By the same device a municipality which has reached its limit in borrowing power may continue indefinitely obtaining money for current expenses by using taxes which should go to liquidation of its bonds.

I do not believe that the Municipal Borrowing Act of 1941 was intended to permit unlimited refunding. Article 5 of the Act contains provisions for funding and refunding bonds. Section 503 provides that where, in the opinion of the council, there is or will be a default in the payment of principal of funded bonds, the municipality for the purpose of paying off such bonds may issue and sell refunding bonds. The default contemplated is a default "in the payment of the bonds". This means that although a tax has been levied and appropriated to the sinking fund it is not sufficient to pay off the bonds when they mature. This would occur only in an emergency, as for instance, where there has been a great failure of taxpayers to pay their taxes, or where a bank in which the sinking funds were deposited failed, or some such unexpected happening over which the municipality had no control. Such an emergency existed in Com. ex rel. v. Cannon, 308 Pa. 321, 162 A. 277. There, because of a great economic depression the County of Cambria was unable to pay its bonded debt and was permitted to refund. President Judge McCANN, in his opinion, said: "The situation confronting the County Commissioners is an urgent need to relieve an almost intolerable financial burden resting upon the County. *Page 541

"This situation is brought about, in part by the collapse of the coal trade, which has reduced this County from one of the richest in the State to a condition of financial stringency, and in part by the world wide depression, the latter having resulted in economic distress in Cambria County of such severe nature and far reaching extent as to tax seriously the ability of the County to look after its unemployed by the extending of relief in the most insignificant amounts.

"The County is scarcely able to carry on its most needed functions. Our Courts have been suspended for a period of several months as a necessary economy move, and the outlook for the immediate future is indeed dark."

I cannot believe that the legislature in speaking of a default meant that council could divert taxes inviolably pledged for the payment of bonds to current expenses and describe the result as a default in the payment of bonds. The default contemplated by the statute is certainly one over which council has no control. The default announced by the City of Pittsburgh in Ordinances 312 and 313 is one which council created. The Municipal Borrowing Act, Section 503, does not permit the municipalities of the Commonwealth to create a default in every issue of bonds as they mature by diverting the taxes pledged for the payment of the bonds to the payment of current expenses or other obligations.

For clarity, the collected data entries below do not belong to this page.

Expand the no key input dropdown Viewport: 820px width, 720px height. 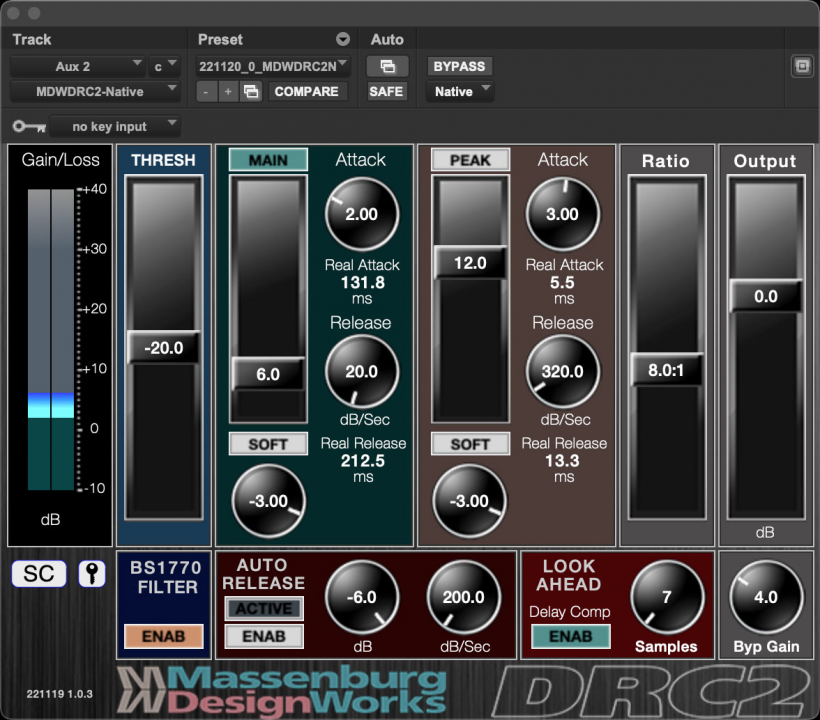pyautogui.click(x=115, y=127)
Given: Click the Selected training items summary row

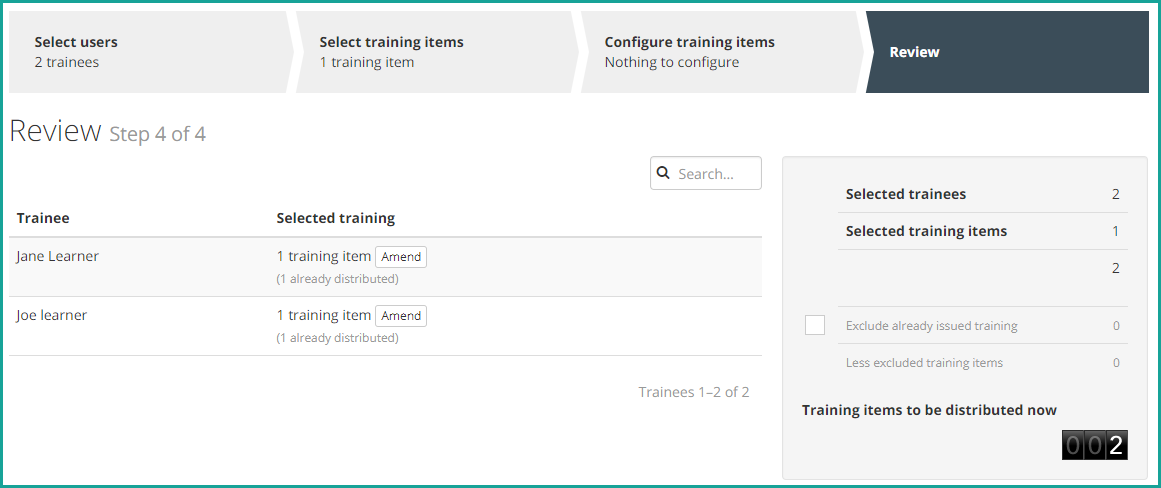Looking at the screenshot, I should 983,231.
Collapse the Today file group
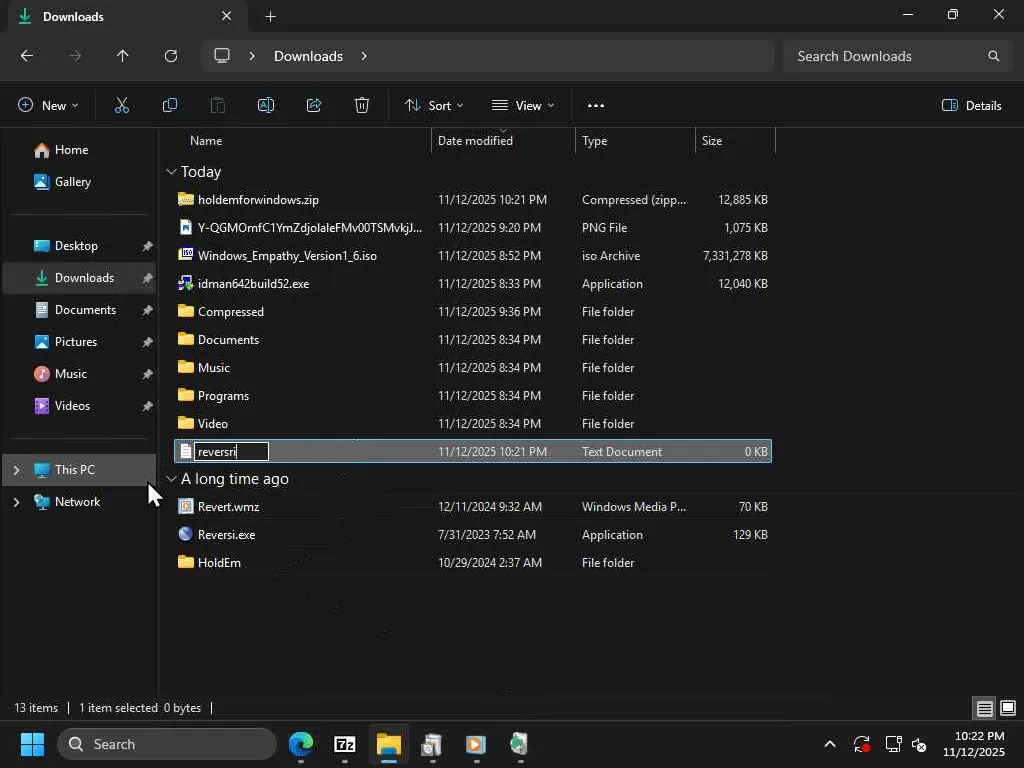This screenshot has width=1024, height=768. point(171,172)
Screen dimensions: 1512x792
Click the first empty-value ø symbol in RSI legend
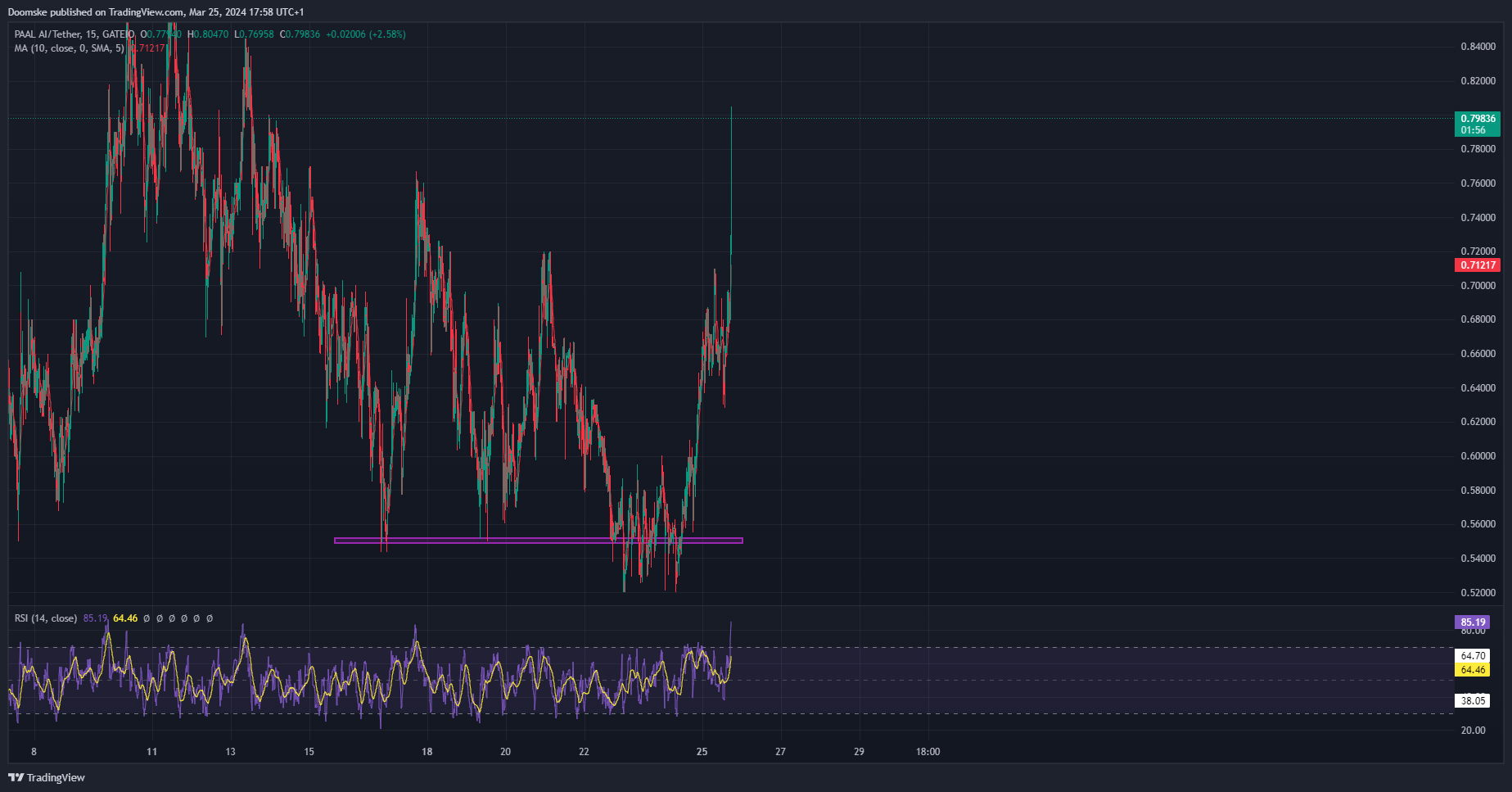tap(147, 618)
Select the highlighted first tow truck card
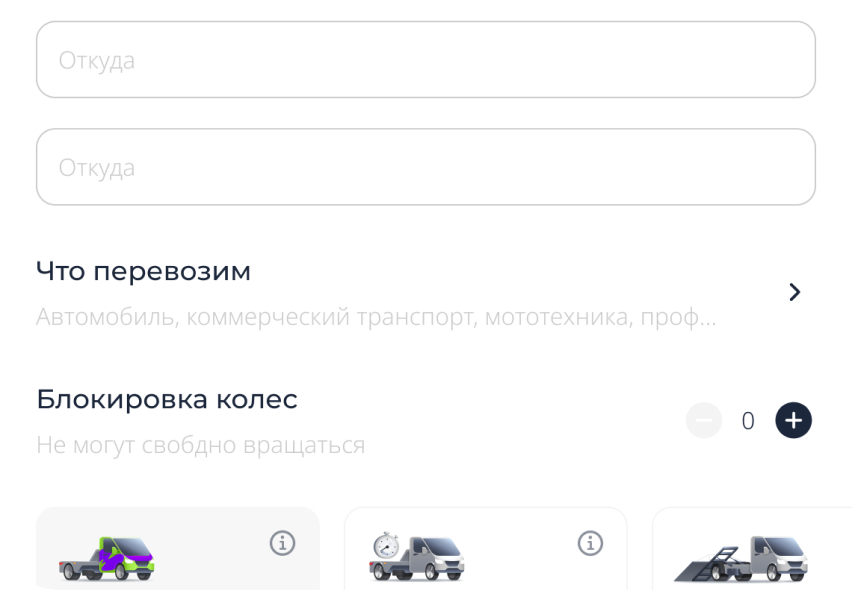The width and height of the screenshot is (852, 590). pyautogui.click(x=178, y=549)
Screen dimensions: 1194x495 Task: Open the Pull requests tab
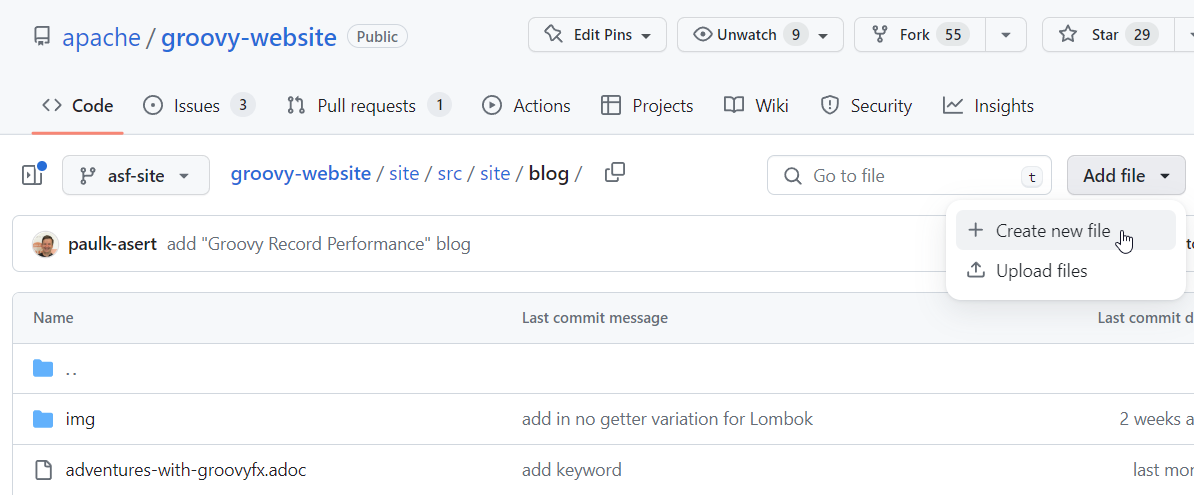pos(367,106)
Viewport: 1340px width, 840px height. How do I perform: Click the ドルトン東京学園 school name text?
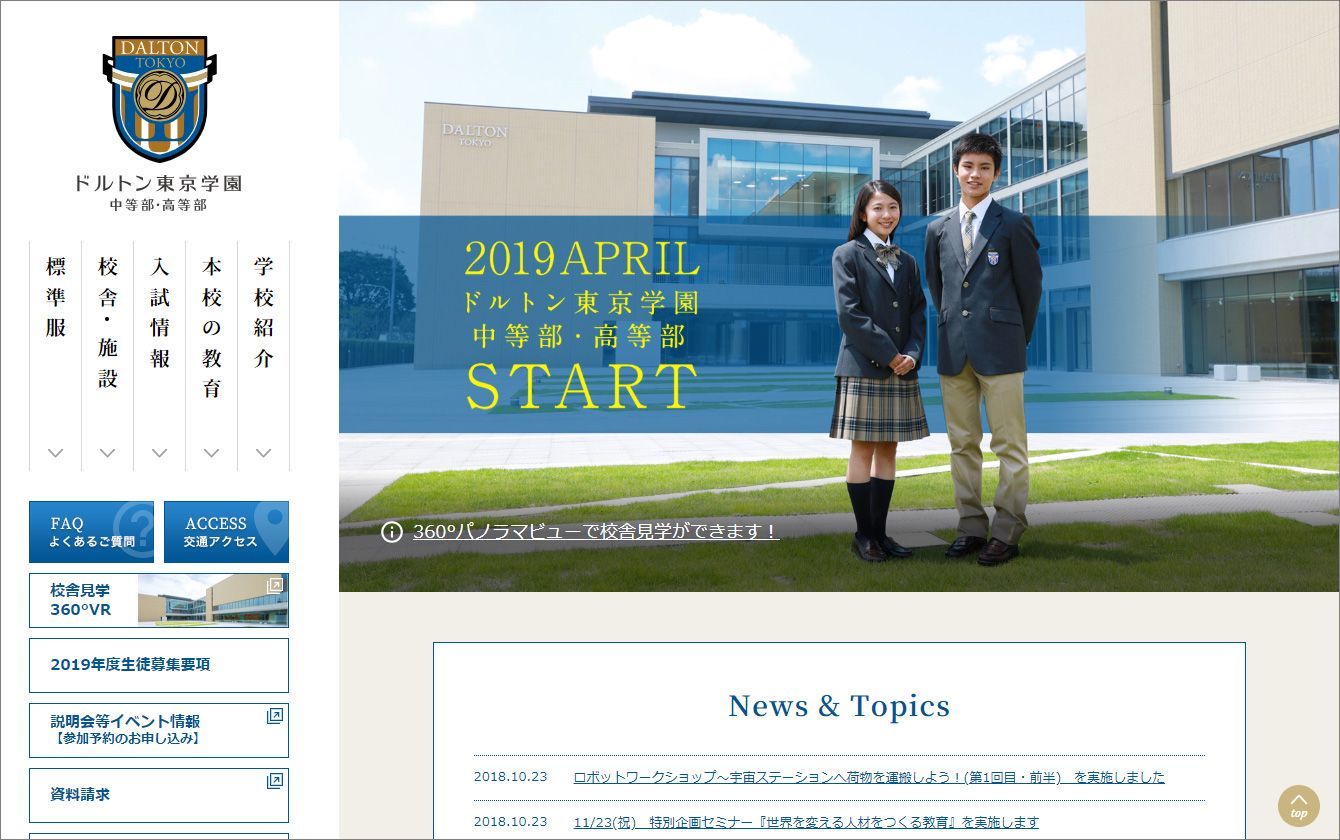[158, 184]
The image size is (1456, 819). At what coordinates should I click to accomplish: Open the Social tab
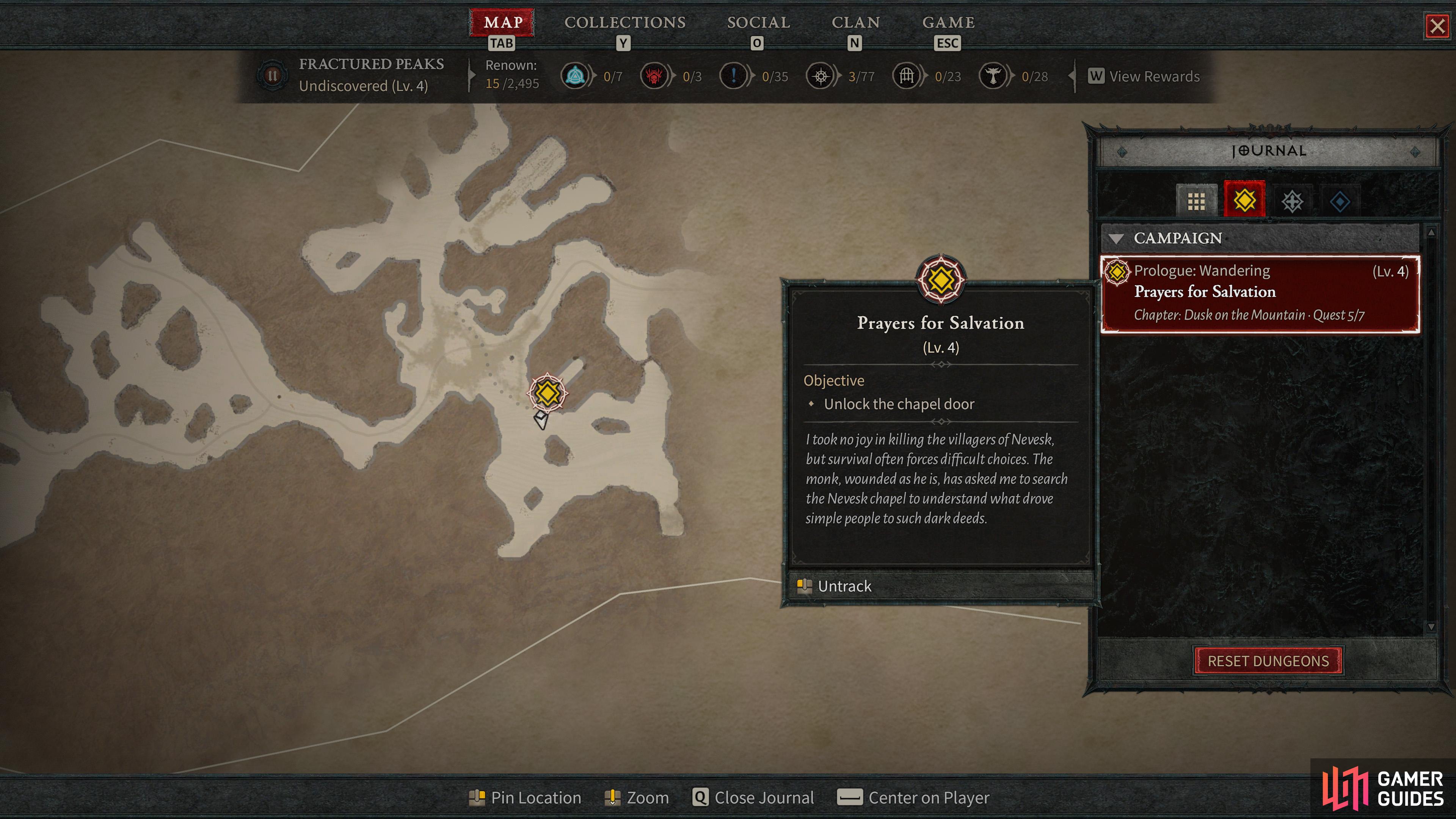(758, 23)
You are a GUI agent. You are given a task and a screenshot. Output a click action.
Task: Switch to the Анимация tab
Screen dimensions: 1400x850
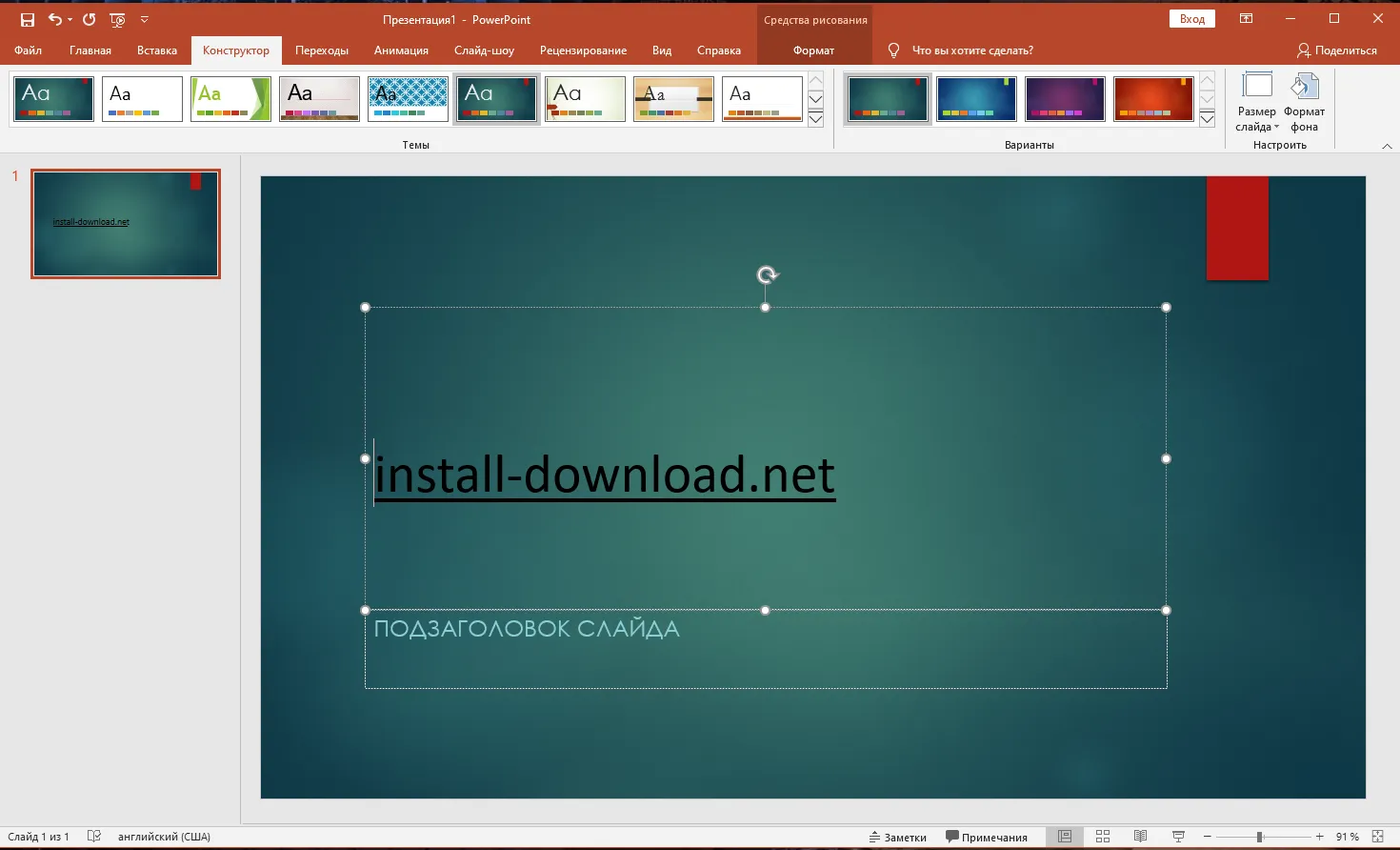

It may well be that the City of Pittsburgh needs additional revenue for current expenses. If so, there are a number of methods known to the law by which such need can be supplied. To accomplish the result it is not necessary to nullify the Constitution and place municipal finances on an unsound basis. So far as Pittsburgh is particularly concerned it is well within its debt limitation, and in the usual legal way, by increasing its indebtedness, can obtain the money it needs.